__The task__
Update the part that opens with the line containing "At what coordinates should I click to accomplish: Click the red" and closes with the line containing "[x=484, y=651]", replacing "wiring schematic" with "wiring diagram" and leaving all else unchanged. Return only those rows.

__Records supplied__
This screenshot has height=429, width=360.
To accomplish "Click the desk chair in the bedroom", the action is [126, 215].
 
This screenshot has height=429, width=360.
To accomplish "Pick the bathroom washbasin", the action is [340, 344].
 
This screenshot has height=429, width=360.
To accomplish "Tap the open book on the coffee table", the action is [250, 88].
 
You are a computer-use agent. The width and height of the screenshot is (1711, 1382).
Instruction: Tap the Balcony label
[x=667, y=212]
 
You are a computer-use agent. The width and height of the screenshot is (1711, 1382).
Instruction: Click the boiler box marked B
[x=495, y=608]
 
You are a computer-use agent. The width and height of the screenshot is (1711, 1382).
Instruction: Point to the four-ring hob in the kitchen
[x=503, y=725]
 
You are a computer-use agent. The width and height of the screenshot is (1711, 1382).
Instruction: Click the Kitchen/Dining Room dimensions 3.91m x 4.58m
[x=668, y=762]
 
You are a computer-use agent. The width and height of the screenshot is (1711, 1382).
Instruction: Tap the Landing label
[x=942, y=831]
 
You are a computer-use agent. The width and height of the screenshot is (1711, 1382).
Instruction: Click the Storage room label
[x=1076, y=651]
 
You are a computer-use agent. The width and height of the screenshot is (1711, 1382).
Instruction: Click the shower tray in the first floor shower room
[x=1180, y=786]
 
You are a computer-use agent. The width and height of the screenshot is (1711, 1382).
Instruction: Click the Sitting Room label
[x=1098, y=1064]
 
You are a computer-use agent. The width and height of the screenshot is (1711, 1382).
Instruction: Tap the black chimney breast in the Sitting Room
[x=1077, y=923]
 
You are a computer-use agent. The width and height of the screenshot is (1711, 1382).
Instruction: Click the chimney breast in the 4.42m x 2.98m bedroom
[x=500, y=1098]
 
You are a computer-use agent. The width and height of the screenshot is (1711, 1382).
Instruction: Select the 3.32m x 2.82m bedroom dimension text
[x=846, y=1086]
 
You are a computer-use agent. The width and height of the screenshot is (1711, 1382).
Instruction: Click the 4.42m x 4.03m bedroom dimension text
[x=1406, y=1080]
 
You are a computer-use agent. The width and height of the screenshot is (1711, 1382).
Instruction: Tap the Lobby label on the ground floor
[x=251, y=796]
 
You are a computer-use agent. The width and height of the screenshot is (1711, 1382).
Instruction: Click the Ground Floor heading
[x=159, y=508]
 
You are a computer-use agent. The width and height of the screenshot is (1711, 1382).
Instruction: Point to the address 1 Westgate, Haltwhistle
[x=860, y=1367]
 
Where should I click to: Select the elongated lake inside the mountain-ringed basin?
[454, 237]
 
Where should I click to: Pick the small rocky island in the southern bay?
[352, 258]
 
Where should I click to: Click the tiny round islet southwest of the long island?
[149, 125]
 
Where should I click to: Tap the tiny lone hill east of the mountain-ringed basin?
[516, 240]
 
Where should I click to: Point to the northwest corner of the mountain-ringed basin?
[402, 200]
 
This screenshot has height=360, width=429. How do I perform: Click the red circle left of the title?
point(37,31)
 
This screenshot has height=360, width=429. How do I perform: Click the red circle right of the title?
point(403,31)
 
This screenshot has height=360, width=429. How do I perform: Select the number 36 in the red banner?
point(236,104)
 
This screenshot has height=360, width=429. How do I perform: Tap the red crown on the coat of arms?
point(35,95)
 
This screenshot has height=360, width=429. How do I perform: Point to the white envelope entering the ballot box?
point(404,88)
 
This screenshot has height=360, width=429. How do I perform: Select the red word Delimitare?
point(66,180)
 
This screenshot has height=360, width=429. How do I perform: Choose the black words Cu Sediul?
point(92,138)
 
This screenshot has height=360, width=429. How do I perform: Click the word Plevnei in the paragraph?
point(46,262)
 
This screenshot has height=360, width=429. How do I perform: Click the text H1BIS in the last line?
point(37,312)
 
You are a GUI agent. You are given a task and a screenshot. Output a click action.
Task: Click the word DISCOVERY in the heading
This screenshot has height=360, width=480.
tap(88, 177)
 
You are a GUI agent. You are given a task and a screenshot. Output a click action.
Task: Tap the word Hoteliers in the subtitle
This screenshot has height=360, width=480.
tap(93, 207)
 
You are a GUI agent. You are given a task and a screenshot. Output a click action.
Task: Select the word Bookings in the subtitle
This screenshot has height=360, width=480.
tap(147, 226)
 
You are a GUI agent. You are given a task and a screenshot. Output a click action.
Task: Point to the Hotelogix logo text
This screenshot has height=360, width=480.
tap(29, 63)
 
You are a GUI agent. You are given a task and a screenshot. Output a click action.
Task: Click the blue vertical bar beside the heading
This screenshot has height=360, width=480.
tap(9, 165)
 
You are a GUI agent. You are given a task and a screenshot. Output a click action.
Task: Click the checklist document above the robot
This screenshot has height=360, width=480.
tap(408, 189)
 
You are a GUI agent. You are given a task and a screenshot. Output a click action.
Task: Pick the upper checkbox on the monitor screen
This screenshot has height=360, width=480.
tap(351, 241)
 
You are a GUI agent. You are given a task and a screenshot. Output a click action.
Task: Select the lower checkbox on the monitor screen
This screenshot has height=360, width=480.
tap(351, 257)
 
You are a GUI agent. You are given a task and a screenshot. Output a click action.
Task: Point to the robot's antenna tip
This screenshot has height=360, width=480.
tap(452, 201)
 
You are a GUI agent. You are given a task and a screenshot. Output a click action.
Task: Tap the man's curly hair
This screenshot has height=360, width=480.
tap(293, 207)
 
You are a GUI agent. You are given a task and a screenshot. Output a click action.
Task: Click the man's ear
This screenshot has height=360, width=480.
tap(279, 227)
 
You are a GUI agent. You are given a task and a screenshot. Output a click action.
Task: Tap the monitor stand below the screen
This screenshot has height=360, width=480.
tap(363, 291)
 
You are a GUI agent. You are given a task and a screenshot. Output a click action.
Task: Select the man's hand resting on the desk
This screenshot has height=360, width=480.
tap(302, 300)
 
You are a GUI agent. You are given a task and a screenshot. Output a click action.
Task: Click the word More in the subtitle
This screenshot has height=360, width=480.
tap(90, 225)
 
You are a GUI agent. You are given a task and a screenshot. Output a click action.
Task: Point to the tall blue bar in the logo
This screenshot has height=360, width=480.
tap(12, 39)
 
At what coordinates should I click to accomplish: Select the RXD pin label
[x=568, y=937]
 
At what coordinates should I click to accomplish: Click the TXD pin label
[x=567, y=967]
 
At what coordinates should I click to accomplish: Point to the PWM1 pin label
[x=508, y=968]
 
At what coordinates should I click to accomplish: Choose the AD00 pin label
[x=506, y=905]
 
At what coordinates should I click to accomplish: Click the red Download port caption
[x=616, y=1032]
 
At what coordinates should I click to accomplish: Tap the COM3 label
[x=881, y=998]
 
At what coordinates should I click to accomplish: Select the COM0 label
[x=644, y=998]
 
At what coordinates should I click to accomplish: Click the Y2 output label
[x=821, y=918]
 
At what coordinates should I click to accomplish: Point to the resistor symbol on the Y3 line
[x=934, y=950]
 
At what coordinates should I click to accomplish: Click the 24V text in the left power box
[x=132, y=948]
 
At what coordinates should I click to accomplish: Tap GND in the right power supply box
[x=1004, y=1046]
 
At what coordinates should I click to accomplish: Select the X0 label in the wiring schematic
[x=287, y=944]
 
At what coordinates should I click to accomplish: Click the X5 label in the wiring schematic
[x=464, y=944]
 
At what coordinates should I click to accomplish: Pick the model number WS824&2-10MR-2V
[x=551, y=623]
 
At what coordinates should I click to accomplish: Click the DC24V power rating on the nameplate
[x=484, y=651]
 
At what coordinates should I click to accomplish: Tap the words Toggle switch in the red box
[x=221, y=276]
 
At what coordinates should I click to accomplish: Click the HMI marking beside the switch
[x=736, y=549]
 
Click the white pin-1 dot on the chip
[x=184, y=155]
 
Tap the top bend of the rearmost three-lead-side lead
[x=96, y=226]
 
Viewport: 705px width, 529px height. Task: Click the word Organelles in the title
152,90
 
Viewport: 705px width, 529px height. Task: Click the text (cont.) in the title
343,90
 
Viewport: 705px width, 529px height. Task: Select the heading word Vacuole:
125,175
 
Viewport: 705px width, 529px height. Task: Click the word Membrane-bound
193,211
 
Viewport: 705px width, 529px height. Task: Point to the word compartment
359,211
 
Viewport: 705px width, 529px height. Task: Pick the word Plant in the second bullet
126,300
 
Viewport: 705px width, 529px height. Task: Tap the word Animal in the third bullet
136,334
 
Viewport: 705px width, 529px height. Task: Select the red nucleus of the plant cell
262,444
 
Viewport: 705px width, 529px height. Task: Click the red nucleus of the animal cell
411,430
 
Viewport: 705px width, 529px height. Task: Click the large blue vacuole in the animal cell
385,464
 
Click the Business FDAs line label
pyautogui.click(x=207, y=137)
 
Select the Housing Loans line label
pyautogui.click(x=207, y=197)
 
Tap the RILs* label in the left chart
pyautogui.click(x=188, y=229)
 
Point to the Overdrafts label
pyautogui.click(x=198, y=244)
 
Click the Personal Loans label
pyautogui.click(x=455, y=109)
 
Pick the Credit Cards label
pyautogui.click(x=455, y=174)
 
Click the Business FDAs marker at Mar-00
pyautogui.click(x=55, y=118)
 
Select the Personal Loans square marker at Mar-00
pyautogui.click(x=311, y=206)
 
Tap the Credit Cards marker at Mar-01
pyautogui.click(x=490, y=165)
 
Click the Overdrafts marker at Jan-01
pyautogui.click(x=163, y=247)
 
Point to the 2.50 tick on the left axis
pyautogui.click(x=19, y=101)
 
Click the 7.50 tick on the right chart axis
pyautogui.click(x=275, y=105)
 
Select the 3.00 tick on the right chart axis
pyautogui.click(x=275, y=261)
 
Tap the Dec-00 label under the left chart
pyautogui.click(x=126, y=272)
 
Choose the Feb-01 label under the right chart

__The response__
At what coordinates should I click to accomplish: Click the red Download port caption
[x=616, y=1032]
 
At what coordinates should I click to accomplish: Tap the COM3 label
[x=881, y=998]
 
At what coordinates should I click to accomplish: Select the COM0 label
[x=644, y=998]
 
At what coordinates should I click to accomplish: Click the Y2 output label
[x=821, y=918]
 
At what coordinates should I click to accomplish: Point to the resistor symbol on the Y3 line
[x=934, y=950]
 
At what coordinates should I click to accomplish: Click the 24V text in the left power box
[x=132, y=948]
 
At what coordinates should I click to accomplish: Tap GND in the right power supply box
[x=1004, y=1046]
 
At what coordinates should I click to accomplish: Select the X0 label in the wiring diagram
[x=287, y=944]
 
At what coordinates should I click to accomplish: Click the X5 label in the wiring diagram
[x=464, y=944]
 
At what coordinates should I click to accomplish: Pick the model number WS824&2-10MR-2V
[x=551, y=623]
 
At what coordinates should I click to accomplish: Click the DC24V power rating on the nameplate
[x=484, y=651]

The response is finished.